2004
Estai em Mim
Maio de 2004


“Estai em Mim”

Para que o fruto do evangelho floresça e abençoe nossa vida, precisamos estar firmemente alicerçados Nele, o Salvador de todos nós.

No início da Igreja, as Autoridades Gerais sempre falavam sobre suas missões nas conferências. Sei que estamos em 2004 e não em 1904, mas eu gostaria de invocar o espírito dessa antiga prática e refletir sobre algumas coisas maravilhosas que minha mulher e eu vivenciamos na América Latina. Ao fazer isso, espero que seja proveitoso para cada um de vocês, onde quer que morem ou sirvam.

Antes de mais nada, gostaria de agradecer a todos os missionários que já labutaram nesse extraordinário empreendimento dos últimos dias que nos foi confiado. O modo como o evangelho restaurado está se espalhando é um milagre, em todos os sentidos, e grande parte do milagre é que uma porção significativa dele repousa sobre os ombros de jovens de 19 anos! Como vimos seus filhos e filhas, netos e netas (e, em alguns casos, seus pais e avós!) trabalhando fielmente no Chile, fiquei pensando em dezenas de milhares de outros, como eles, que conhecemos no mundo todo: missionários limpos, puros, com um brilho no olhar, trabalhando em duplas, que se tornaram um símbolo vivo desta Igreja em toda parte. Eles próprios são a primeira mensagem do evangelho com que seus pesquisadores se deparam: e que bela mensagem! Todos sabem quem são, e aqueles dentre nós que os conhecem melhor, amam-nos mais.

Gostaria que vocês conhecessem uma missionária que foi chamada a servir conosco, natural da Argentina.

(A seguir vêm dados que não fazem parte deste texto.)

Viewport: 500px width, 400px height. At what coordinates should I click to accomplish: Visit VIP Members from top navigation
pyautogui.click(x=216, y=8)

Ela queria fazer todo o possível para financiar a própria missão. Então, vendeu seu violino, sua mais valiosa e praticamente única possessão neste mundo. Disse, simplesmente: “Deus me abençoará com outro violino, depois que eu abençoar Seus filhos com o evangelho de Jesus Cristo”.

Gostaria que vocês conhecessem um élder chileno, que morava longe da família, em uma escola da periferia, que um dia encontrou um Livro de Mórmon e começou a lê-lo na mesma noite. Semelhantemente à experiência de Parley P. Pratt, ele leu avidamente, sem parar, durante a noite toda. Com o romper do dia, sentiu-se tomado por uma profunda sensação de paz e um sentimento de esperança renovado. Decidiu então descobrir de onde era esse livro e quem havia escrito aquelas páginas maravilhosas. Treze meses depois, estava servindo em uma missão.

Gostaria que vocês conhecessem um jovem maravilhoso que veio da Bolívia. Suas roupas não lhe serviam, os sapatos eram três números maiores que seu pé. Era um pouco mais velho que os outros missionários, pois era o arrimo de sua família e demorou um pouco até juntar o suficiente para a missão. Criava galinhas e vendia ovos de porta em porta. Quando finalmente seu chamado chegou, sua mãe, viúva, teve uma grave crise de apendicite. Nosso jovem amigo usou todos os centavos do dinheiro que havia juntado, para pagar a cirurgia de sua mãe e os cuidados pós-operatórios. Depois, juntou o que pôde das roupas usadas que os amigos lhe deram, e chegou ao CTM, em Santiago, no dia previsto. Posso assegurar a vocês que suas roupas hoje lhe servem perfeitamente, também os seus sapatos, e tanto ele quanto sua mãe estão muito bem, material e espiritualmente.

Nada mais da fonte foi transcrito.